Mass hysteria! Human sacrifice!
posted by saulgoodman at 10:38 PM on April 29, 2017


This is very cute, but as a family member of a golden, I can't help but feel that duck is going to be retrieved one day.
posted by vanar sena at 1:06 AM on April 30, 2017 [11 favorites]


It appears from the video that Barclay the dog is tolerating the duck in the "good dog" sense the same as if he were balancing a treat on his nose.
posted by chasles at 6:28 AM on April 30, 2017


Geez, cynical crowd. People like to joke that even a good dog would eat its dead master like there's some kind of deep wisdom in unflinchingly recognizing the ruthless brutality of nature, but the evidence doesn't fully support that. There's ample evidence even animals have rudimentary expectations of altruistic reciprocity and are capable of overcoming their older, more survival oriented instinctual drives to form deeper bonds of affection that can cross even species boundaries. For every horror story about a cat lady who's beloved pets couldn't resist taking a nibble from their corpse when they died in isolation, there's dozens more of pets whose devotion and loyalty to their human companions went so far they lost the will to live after their human companions died. It's no more valid to focus only on those more grotesque examples that reinforce the conventional wisdom about nature's cruelty and indifference than it is to observe that gentler, more mutually beneficial and cooperative modes of behavior are perfectly "natural" outside the sphere of human society, too. The law of tooth and claw isn't law at all, it's just one set of possibilities with all kinds of other possibilities being just as easily found in evidence if you're not intent on precluding them to support a particular preferred way of seeing and thinking about nature, rather than more humbly accepting that it's really all still a mystery.
posted by saulgoodman at 8:21 AM on April 30, 2017 [14 favorites]

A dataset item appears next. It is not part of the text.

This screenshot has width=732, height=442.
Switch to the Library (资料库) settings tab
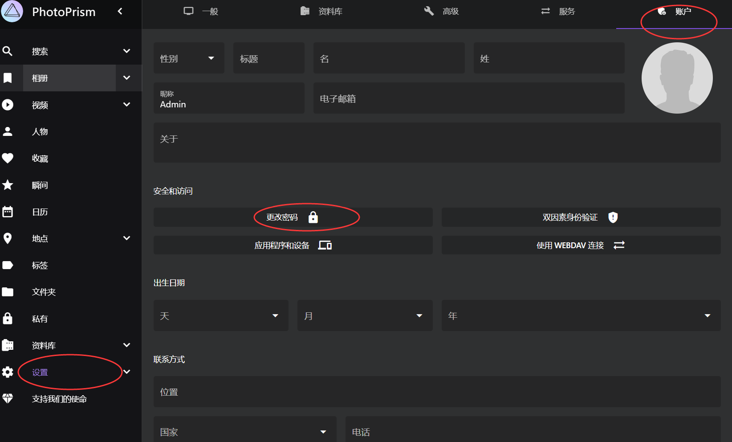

MetaFilter: rudimentary expectations of altruistic reciprocity
posted by Johnny Wallflower at 8:44 AM on April 30, 2017 [4 favorites]


I just want to know how her floors are so immaculate with two dogs and seven ducks!
posted by fifteen schnitzengruben is my limit at 9:16 AM on April 30, 2017 [6 favorites]


The law of tooth and claw isn't law at all, it's just one set of possibilities with all kinds of other possibilities being just as easily found in evidence

See also: pandas.
posted by fatehunter at 11:12 AM on April 30, 2017


Geez, cynical crowd. People like to joke that even a good dog would eat its dead master like there's some kind of deep wisdom in unflinchingly recognizing the ruthless brutality of nature, but the evidence doesn't fully support that.

Not fully, no. But enough that we are amused by the outlier exceptions such as this one, or that lion who made friends with a puppy.

I'm not trying to harsh anyone's mellow. It's just that to our golden, retrieving things that look approximately like birds is a primary activity that ranks alongside eating and sleeping in importance. Thankfully she hasn't managed an actual bird so far but she's a year old, she still has time.